You may want to wait a bit
Hall is a happy and confident person when you’re face to face talking about DayZ, but he’s also refreshingly honest about the state of the game. "I just find it very strange with the amount that some people play it and they say how much they enjoy it cause I think that, I don't know, I just think we've still got quite a ways to go," he admitted.
The game is currently available as a $30 Early Access release, and has enjoyed massive success since its release. But Hall doesn’t mind if people want to wait until there is a more fully-featured version of the game on the market before buying. I asked him point blank: If someone comes up to him at E3 and asked if they should buy the game now or wait, what would he tell them?
"I think if you have to ask that question the answer is don't buy it," he said. "I'd been saying a few months ago wait a couple of months, but I think because some of the push we've done for architectural changes has been a lot slower for us to push stuff out to the stable than we wanted. So I think it's still just not at that point. I don't think I would recommend it, no."
That sort of honesty can get them in trouble, but Hall is quick to point out that most developers feel the same way, they just don’t say so in the press.
"So for us our whole strategy is just to be brutally honest."

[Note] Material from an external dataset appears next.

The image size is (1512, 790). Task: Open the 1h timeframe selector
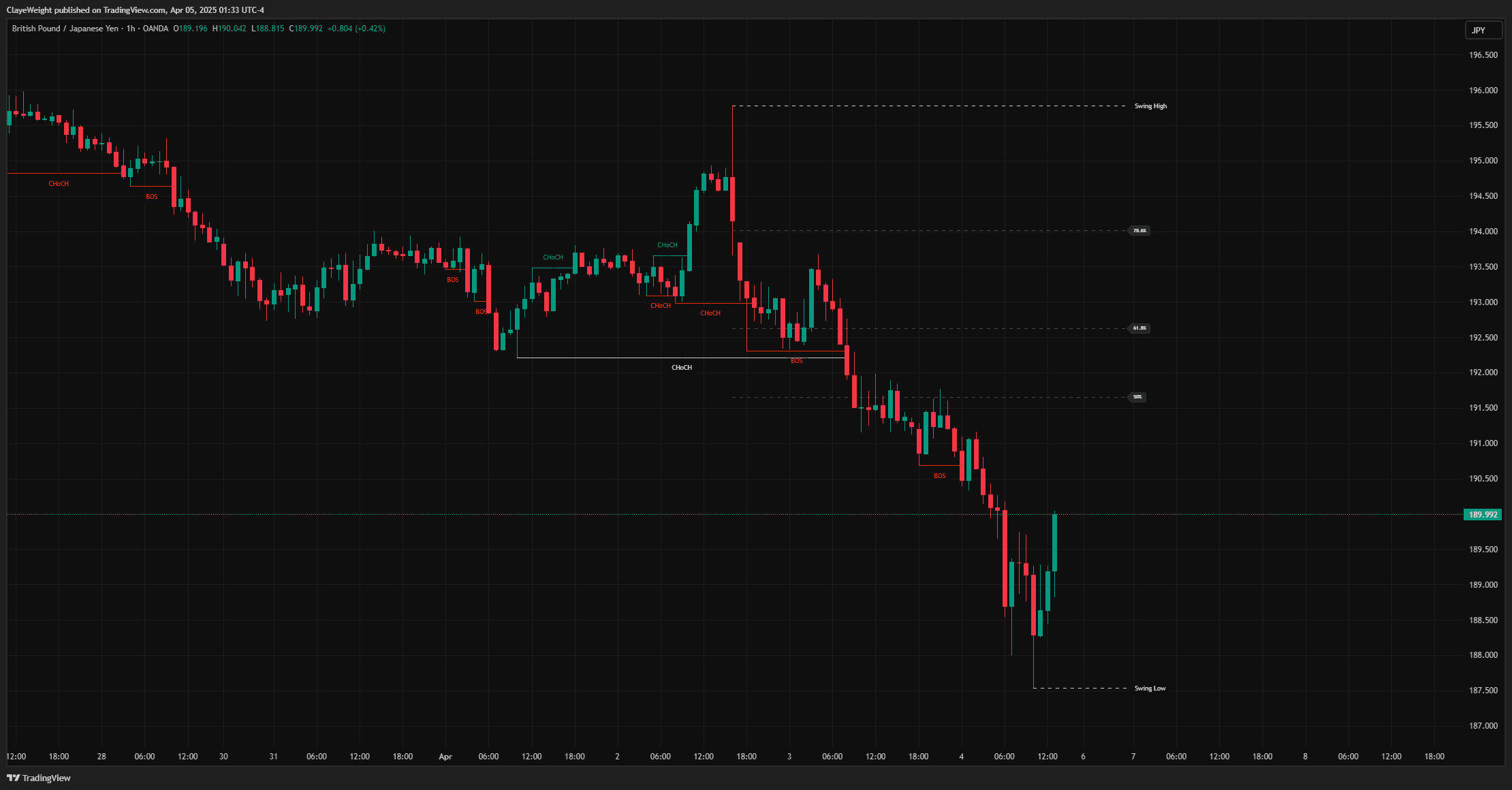(129, 29)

"I think it's very liberating because a lot of people out there with a lot of games, they say the same stuff we do but they say it internally. They say to themselves ‘oh God I wish our game was better.’ I think the vast majority of people in the industry are not out there to make, it isn't all about making a lot of money. They all like making games," he said.
So why do developers and PR talk up preorders and enthusiasm even if they think the game needs work?

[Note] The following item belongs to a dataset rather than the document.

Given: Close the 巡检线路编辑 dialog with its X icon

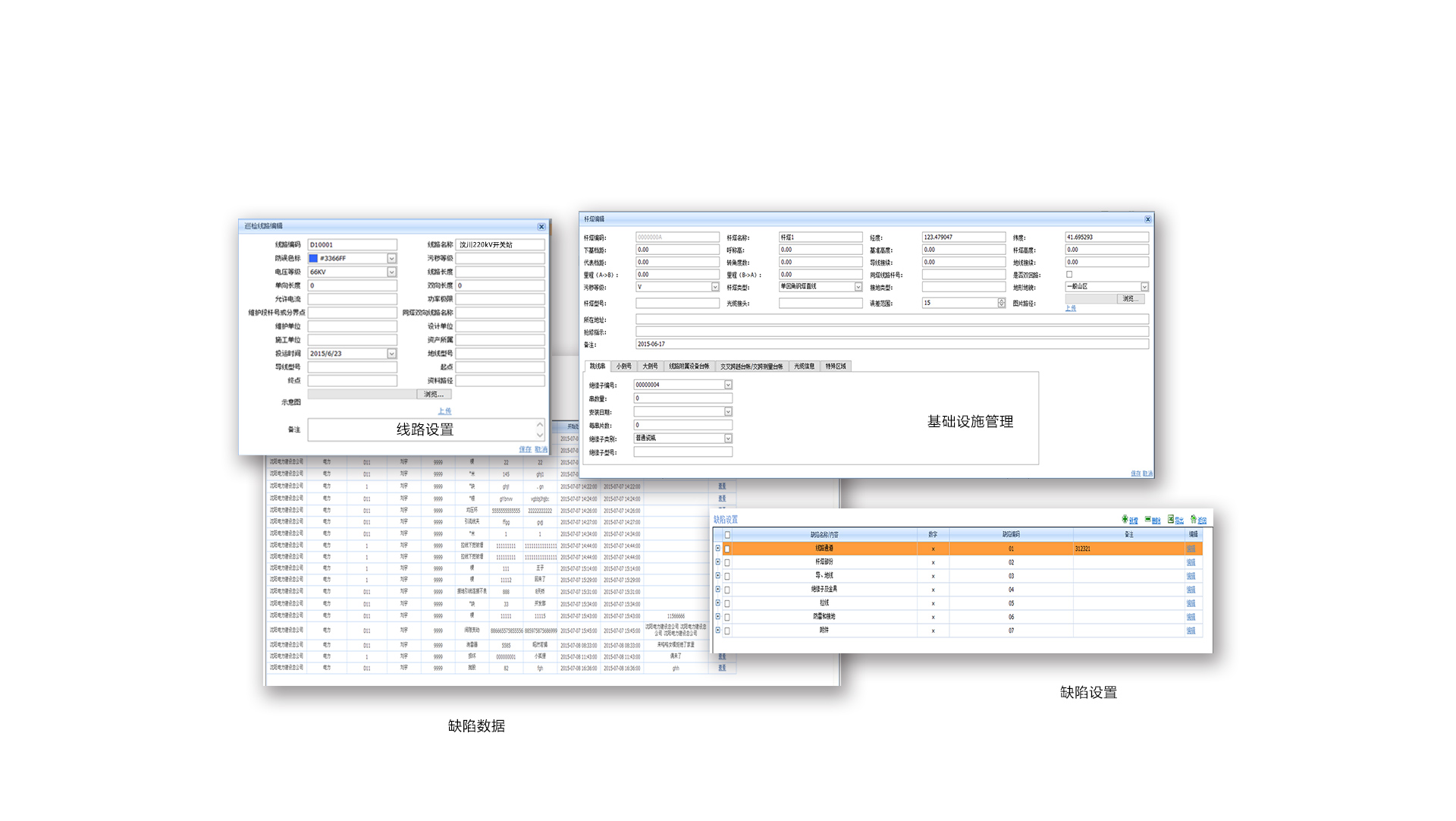Looking at the screenshot, I should coord(541,227).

"So when a lot of people are saying you should preorder, they're definitely saying it because they need the resources to continue to make the game and continue to make it better," Hall said. "I guess with us, part of our whole approach is we don't spend any money on marketing, we don't even have a booth here this year. So for us our whole strategy is just to be brutally honest."
It also helps that, due to the game's early and overwhelming success, they don't need the money right now, although more sales are always nice. Besides, the $30 price tag won't be forever.
"So for us it doesn't hurt us to tell people we don't recommend you buy it right now because in fact it's going to be more expensive later on anyway," he said with a laugh. "So for us it helps us there."